Some people act as if we should be shocked by this, but realistically, looking at Sotomayor’s history, along with La Raza’s stated mission, it all becomes quite understandable.
Not only that, but it isn’t a negative thing in the least.
Sonia Sotomayor, daughter to Puerto Rican parents, was born and raised in New York- in the Bronx- in a public housing project. She knows poverty and discrimination first hand, as the recipient of what amounted to two strikes against her- being both poor and hispanic. This did not make for an easy go of things. Yet she chose not to use her economic status (or lack thereof) or her race as an excuse to fail. Instead, she chose to thrive, putting herself through college and law school- Ivy League, no less- ultimately graduating from both Princeton and Yale, serving as editor of the Yale Law Review to boot.
Keep in mind, this was no trust fund baby. She did it the old-fashioned way, with her own blood, sweat and tears.
Learning of Sotomayor’s background and the adversity she has managed to overcome, it is anything but surprising to learn that she is a member of an organization whose entire purpose is to protect the civil rights and improve the quality of life of Latinos throughout America.
After law school, Judge Sotomayor went on to become the Assistant Attorney General for the city of New York, ran her own private practice for several years, and (due to then-President George H.W. Bush’s nomination), served on the bench for the U.S. District Court for the Southern District of New York. The Clinton Administration later nominated her to sit on the federal bench at the U.S. Court of Appeals for the 2nd District.
The woman is on fire, and has managed to successfully navigate not one, but two Senate Confirmation hearings, after having been nominated for bench positions by two different presidents- both a Democrat and a Republican.
Recently a group of Republicans, led by Newt Gingrich, have accused Judge Sotomayor of reverse discrimination, claiming she’s racist, and therefore should not be confirmed as a Supreme Court Justice. Their claims are based on a something the judge said in 2001, while speaking to The University of California Berkley’s School of Law. She said at that time, “I would hope that a wise Latina woman with the richness of her experience would more often than not reach a better conclusion than a white male who hasn’t lived that life.”
Apparently, the fact that Sotomayor admits that she believes her personal life experiences make her a better judge, is offensive to some. The hypocrisy lies in the fact that Justice Samuel Alito, during his own Supreme Court confirmation hearings, said the same exact thing– only about himself, of course- and these same Republicans didn’t bother blinking an eye.
Of course, when Alito said it, we called it “empathy in judging”.
With Sotomayor, it’s racism.
I guess it’s only a problem when the statement is made by a liberal.

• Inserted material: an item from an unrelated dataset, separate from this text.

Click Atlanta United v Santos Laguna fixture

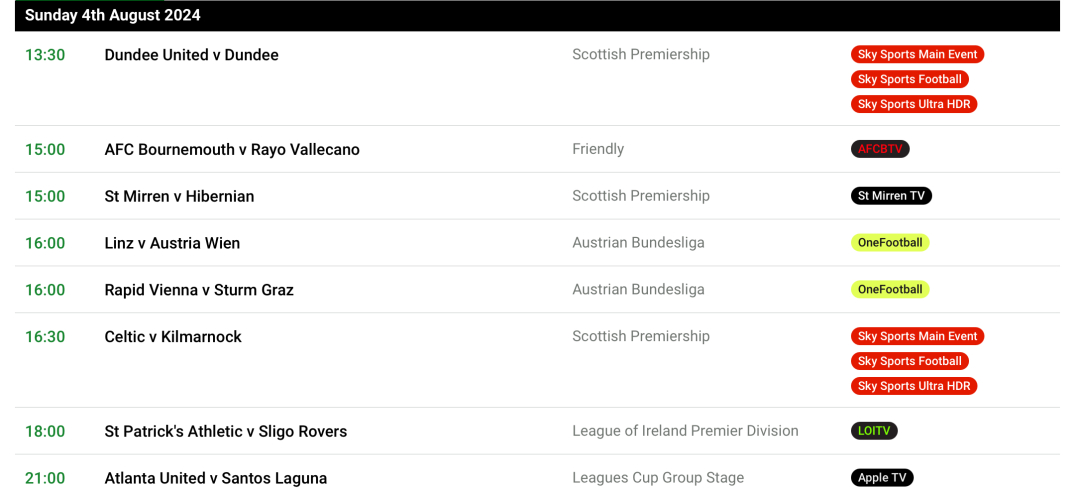pyautogui.click(x=216, y=478)
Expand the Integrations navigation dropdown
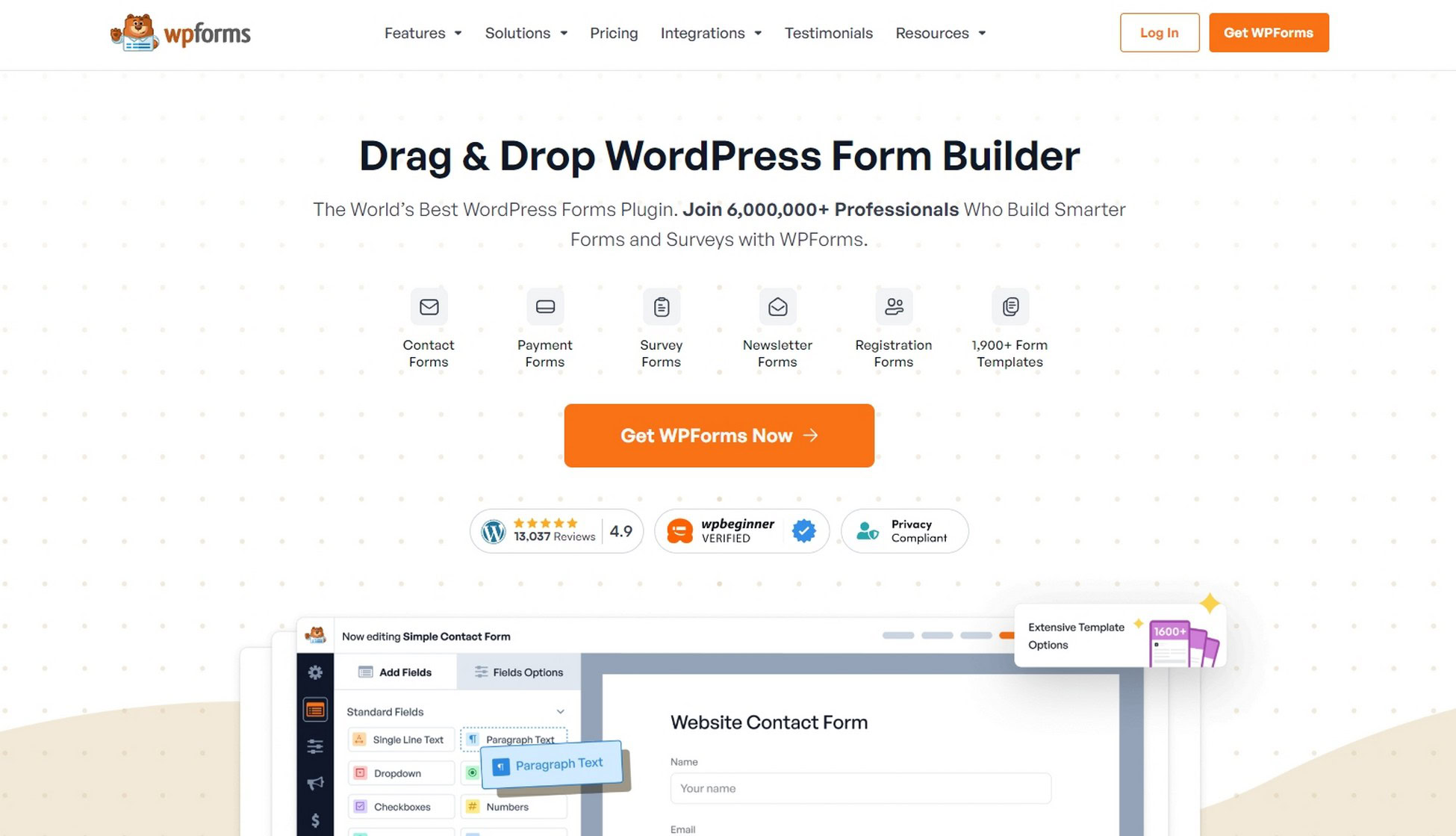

The GOP wasn’t terribly concerned about her qualifications when they confirmed her in the past- twice- but now, suddenly, she’s a racist.
Ah, hypocrisy at its finest.
Though without it, I would have nothing to write about, so onward we go.
I’m not saying we should all welcome Judge Sonia Sotomayor with open arms. Legitimate questions still need to be asked, more information needs to be had. I stated in my previous post, for example, that I am a little leary of her Catholic background and how that may (or may not) translate to her decisions on such topics as abortion, gay rights and stem cell research.
In many ways, the jury is still out.
None of that, however, lessens the importance of committing to forming educated opinions based on fact. My ultimate opinion of President Obama’s nominee may or may not be a popular one, but I take comfort in knowing that my decision will be based on fact and not fear, conjecture or rumor.
Hopefully, all of you will be able to say the same, when that time comes.